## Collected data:
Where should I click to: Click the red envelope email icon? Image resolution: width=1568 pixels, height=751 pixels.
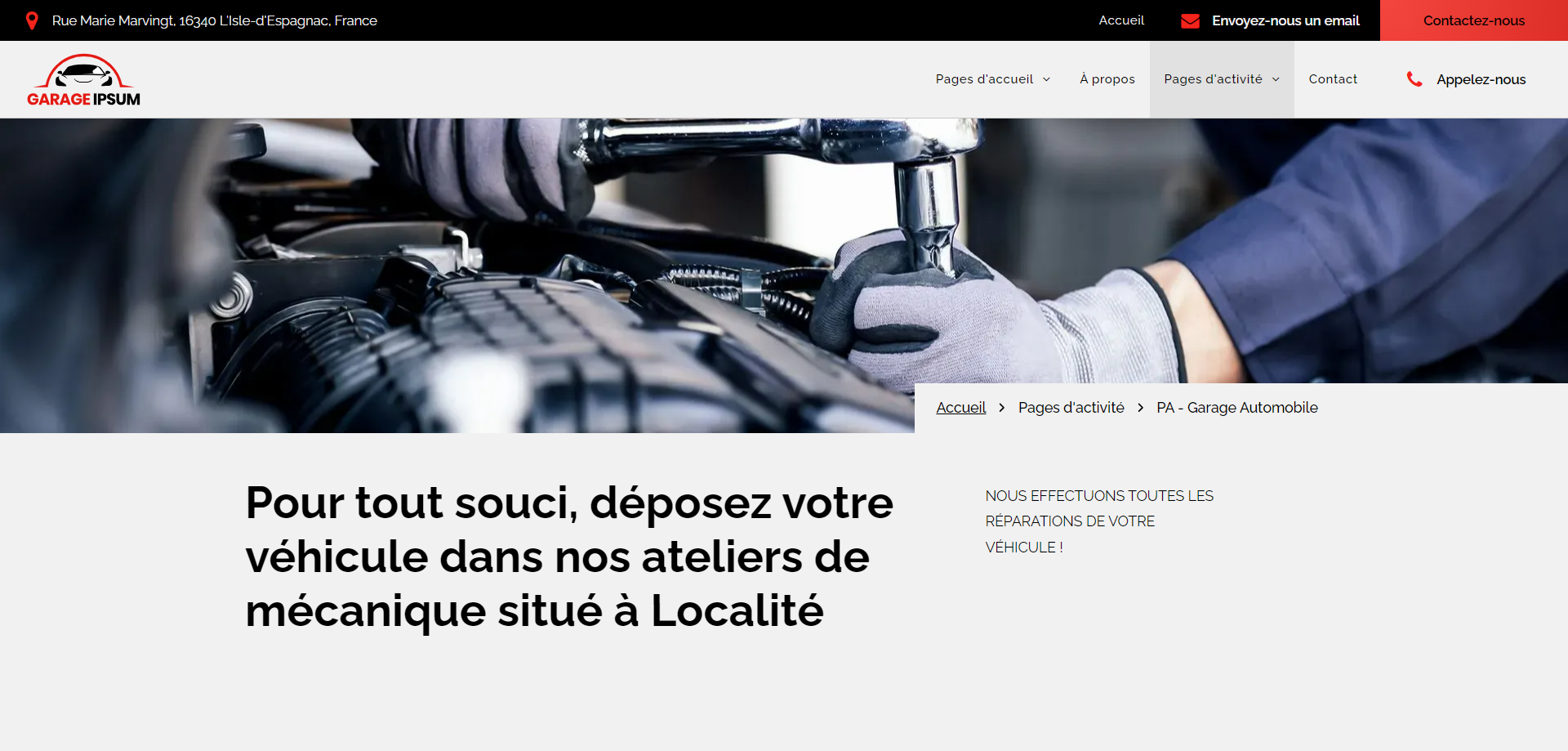(1190, 20)
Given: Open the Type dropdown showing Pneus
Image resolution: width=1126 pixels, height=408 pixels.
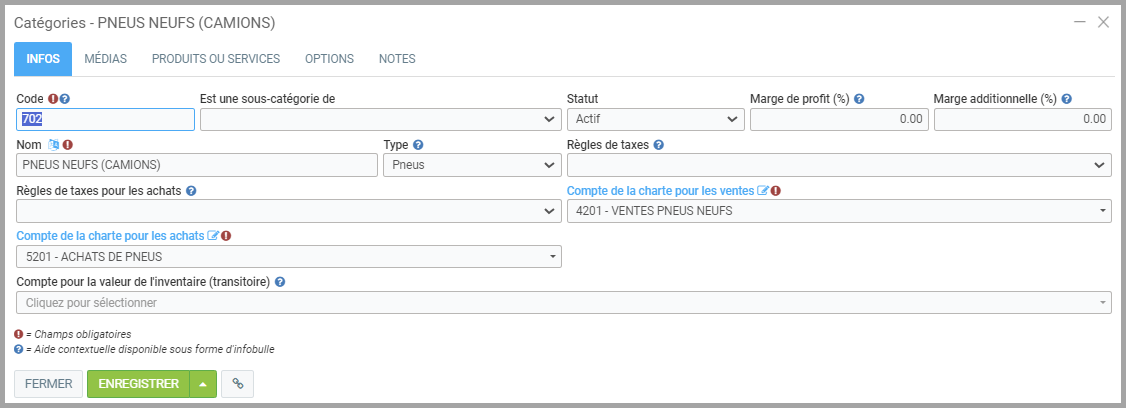Looking at the screenshot, I should (472, 165).
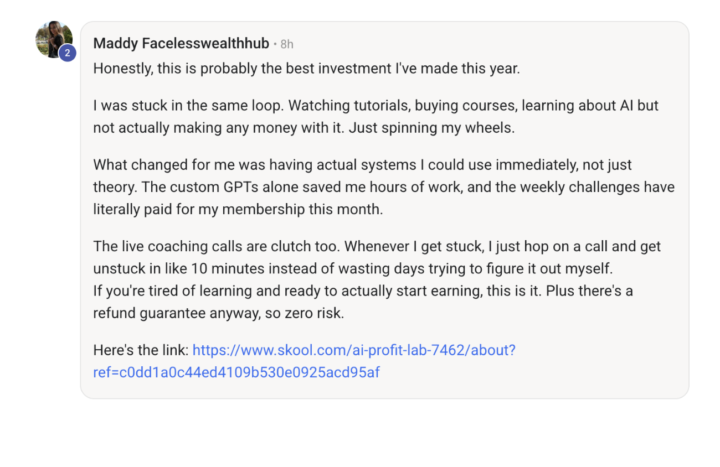Open the skool.com ai-profit-lab link
This screenshot has width=720, height=467.
tap(353, 350)
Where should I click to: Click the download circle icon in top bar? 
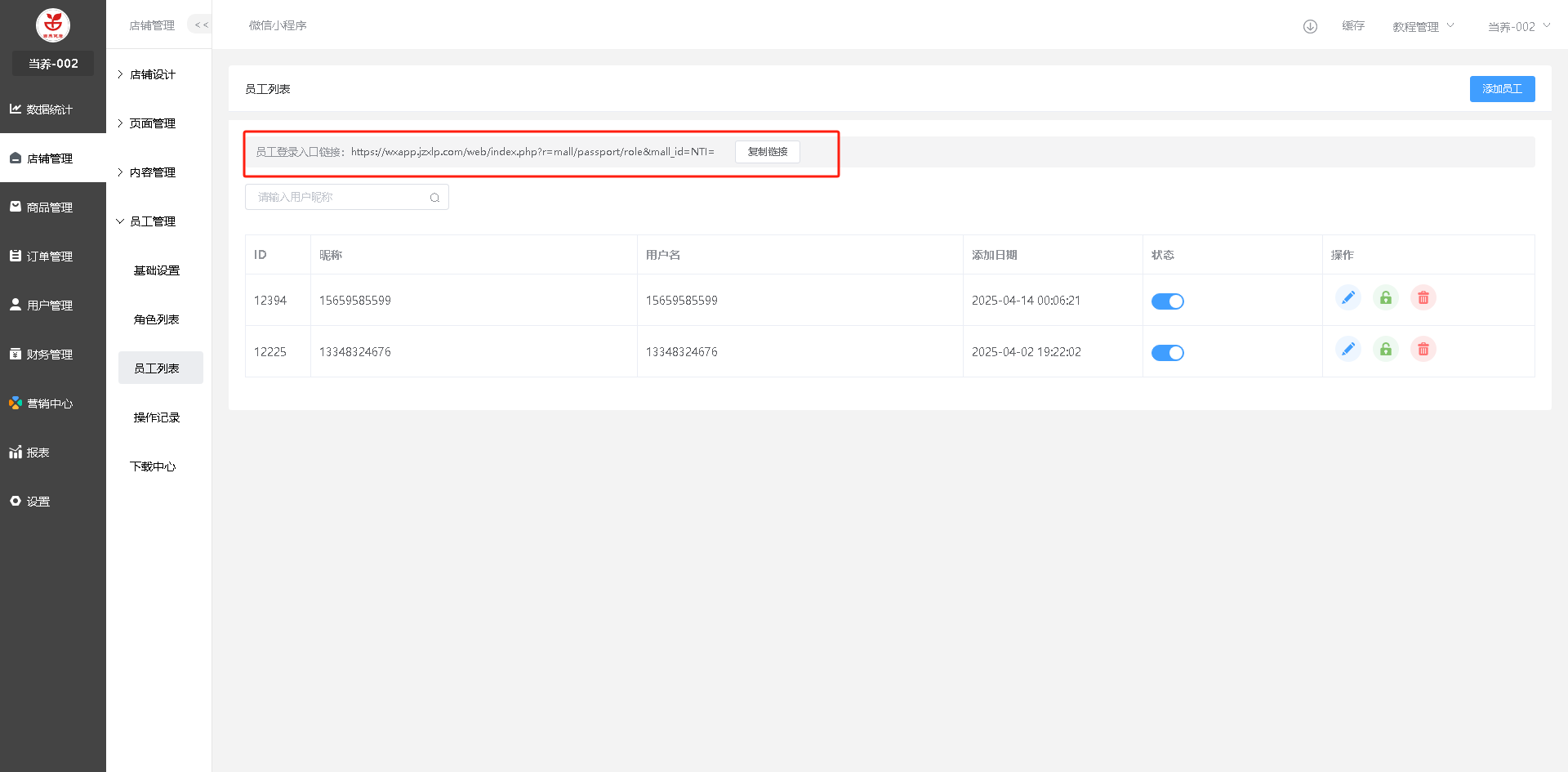[1310, 26]
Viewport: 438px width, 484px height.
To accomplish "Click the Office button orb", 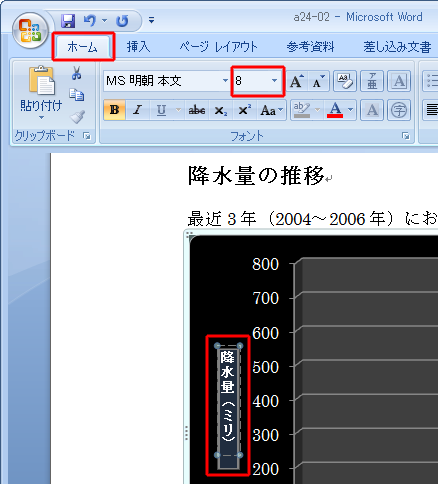I will (x=30, y=30).
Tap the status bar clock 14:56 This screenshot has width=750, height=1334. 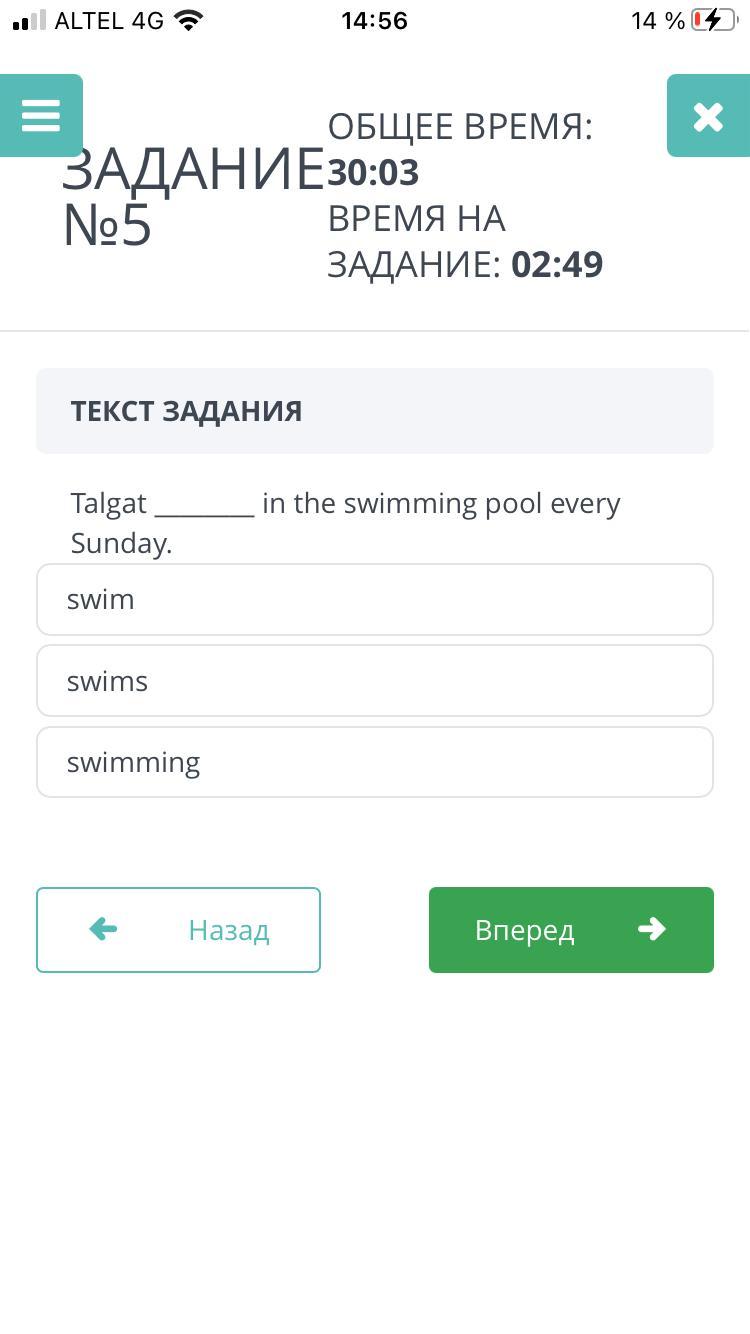pos(374,21)
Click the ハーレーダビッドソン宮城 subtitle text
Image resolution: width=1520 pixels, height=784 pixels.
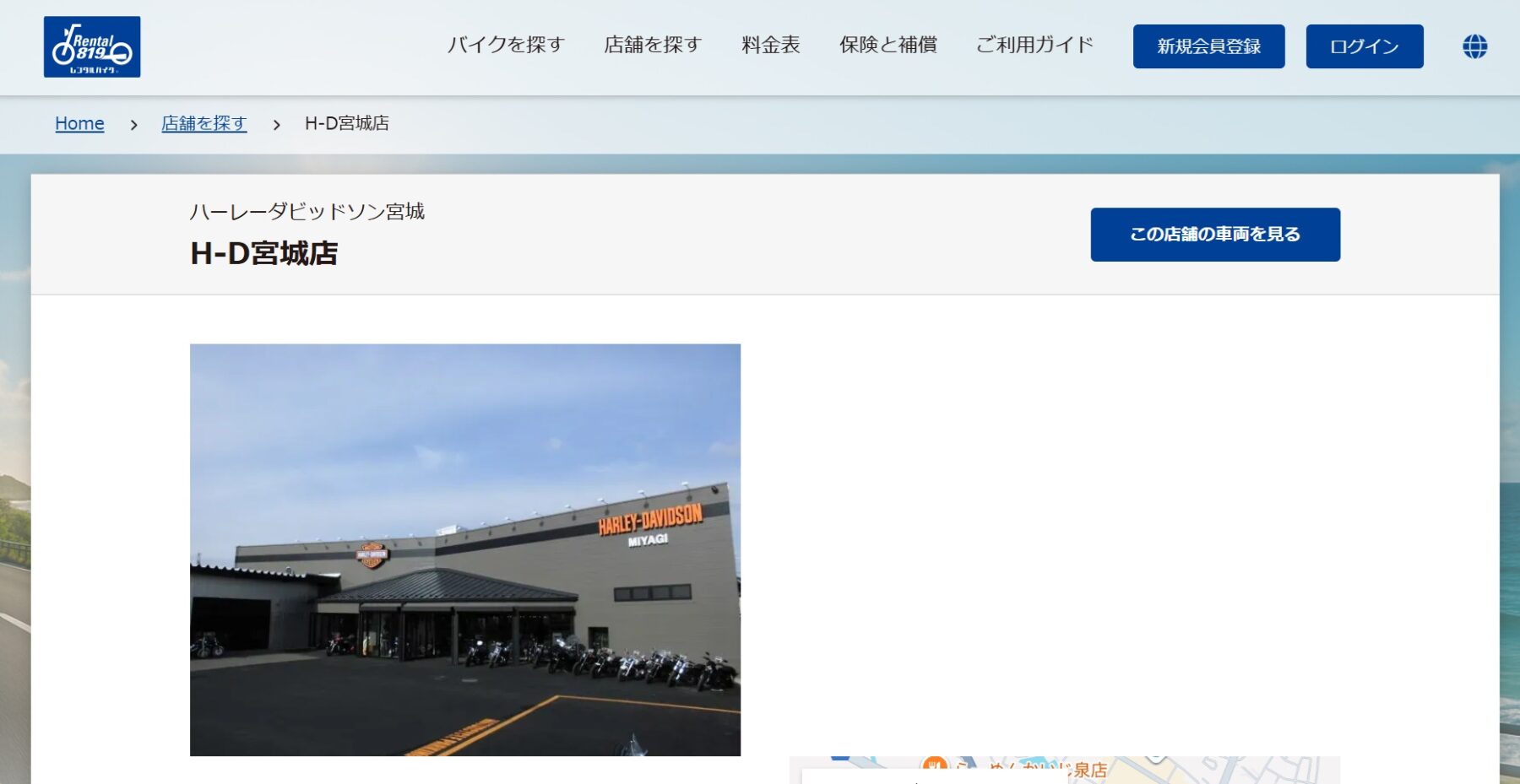tap(307, 212)
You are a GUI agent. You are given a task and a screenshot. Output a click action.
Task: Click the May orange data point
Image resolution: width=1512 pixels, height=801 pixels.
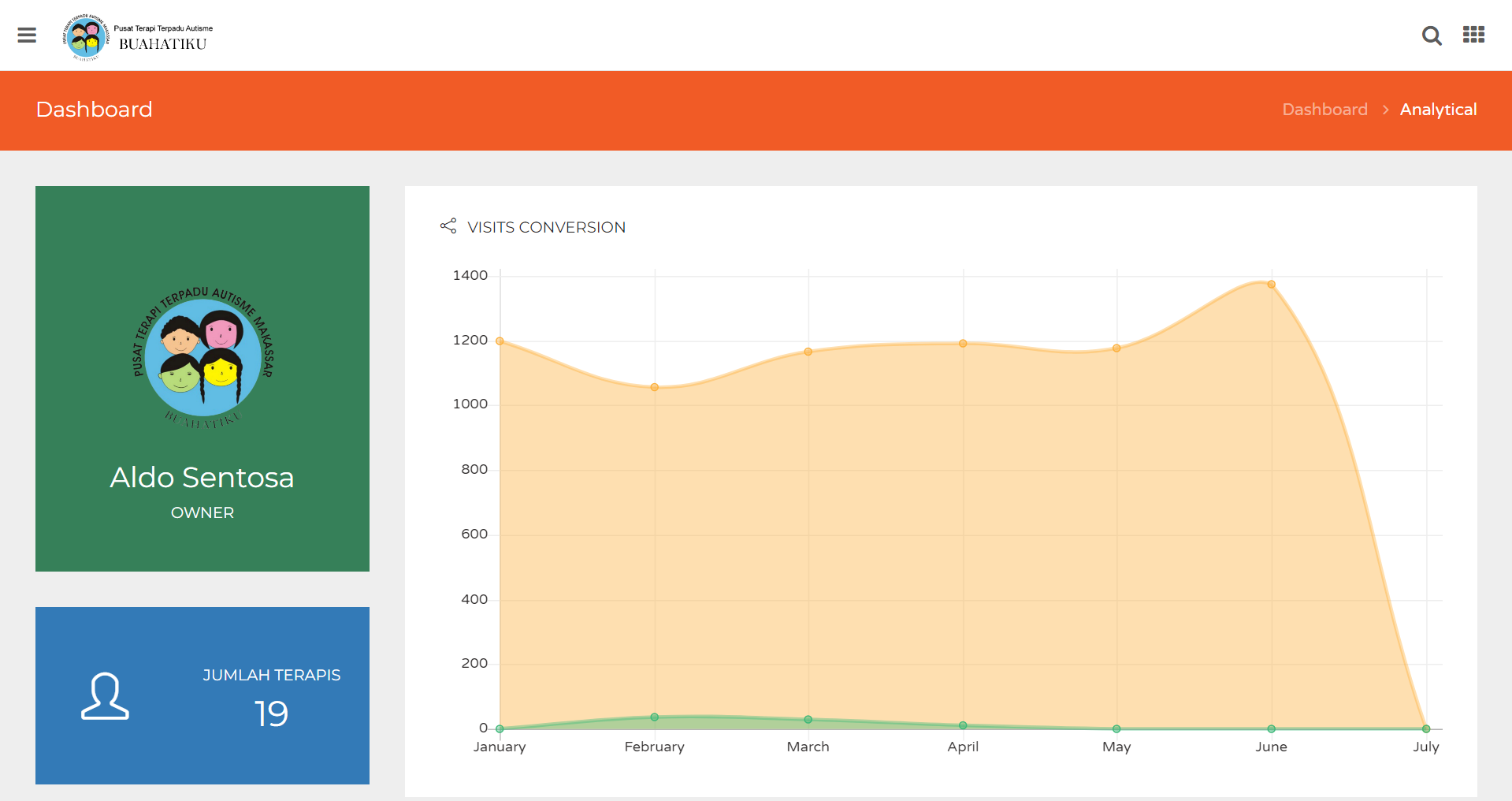tap(1116, 348)

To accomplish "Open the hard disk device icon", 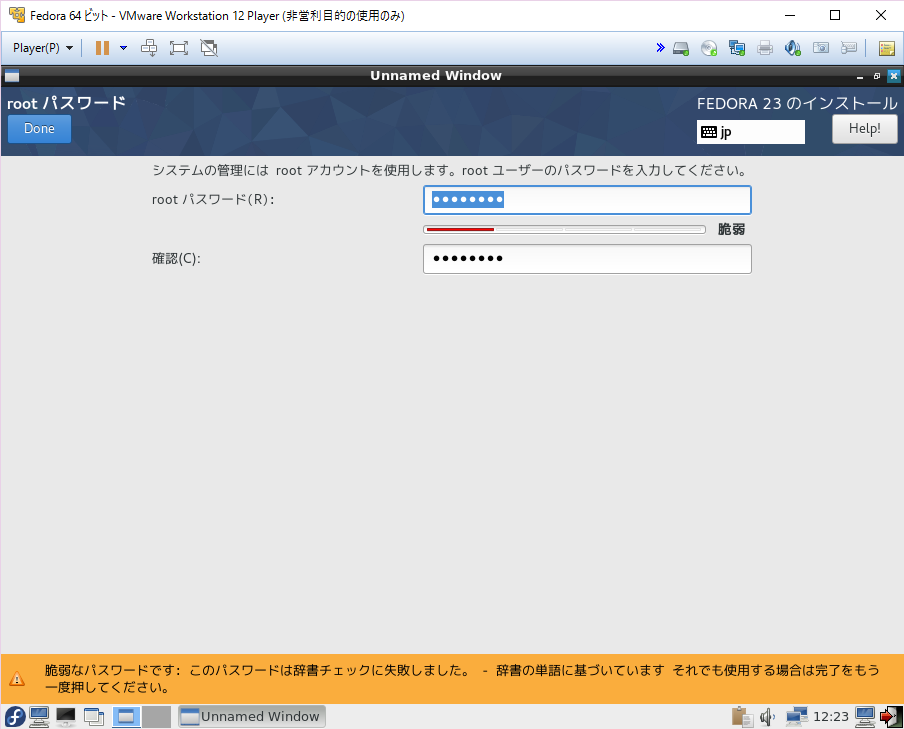I will [x=680, y=47].
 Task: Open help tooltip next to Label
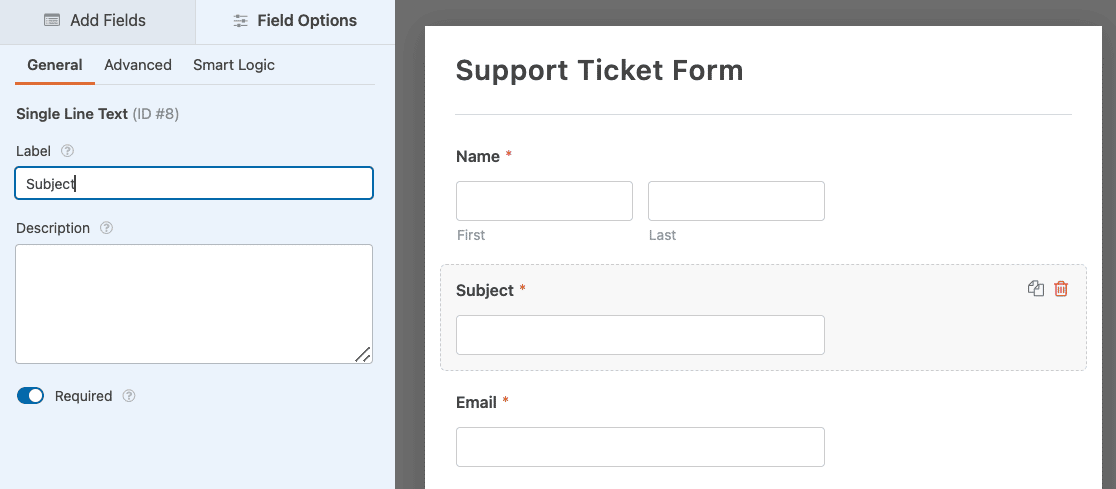coord(68,151)
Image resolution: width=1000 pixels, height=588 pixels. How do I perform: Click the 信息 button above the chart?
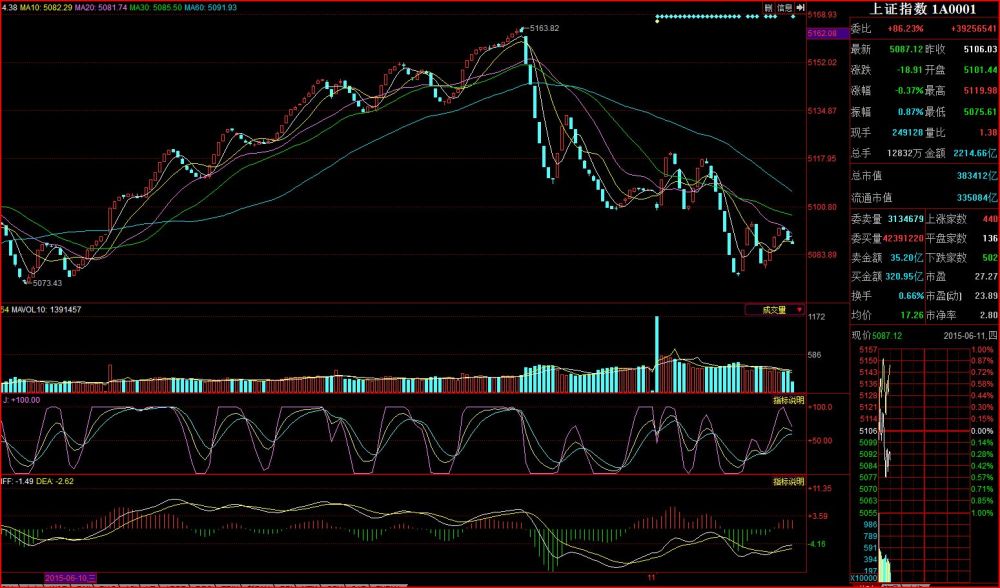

## Goal of the exercise:
Give again, please, precisely the lines that begin the records and run through the line with "Given: Open the Type dropdown showing Pneus" in it, keeping both end lines and dropping any pictures.

## Reply to the task:
Where should I click to: Click the red envelope email icon? Image resolution: width=1568 pixels, height=751 pixels.
(1190, 20)
Given: Open the Type dropdown showing Pneus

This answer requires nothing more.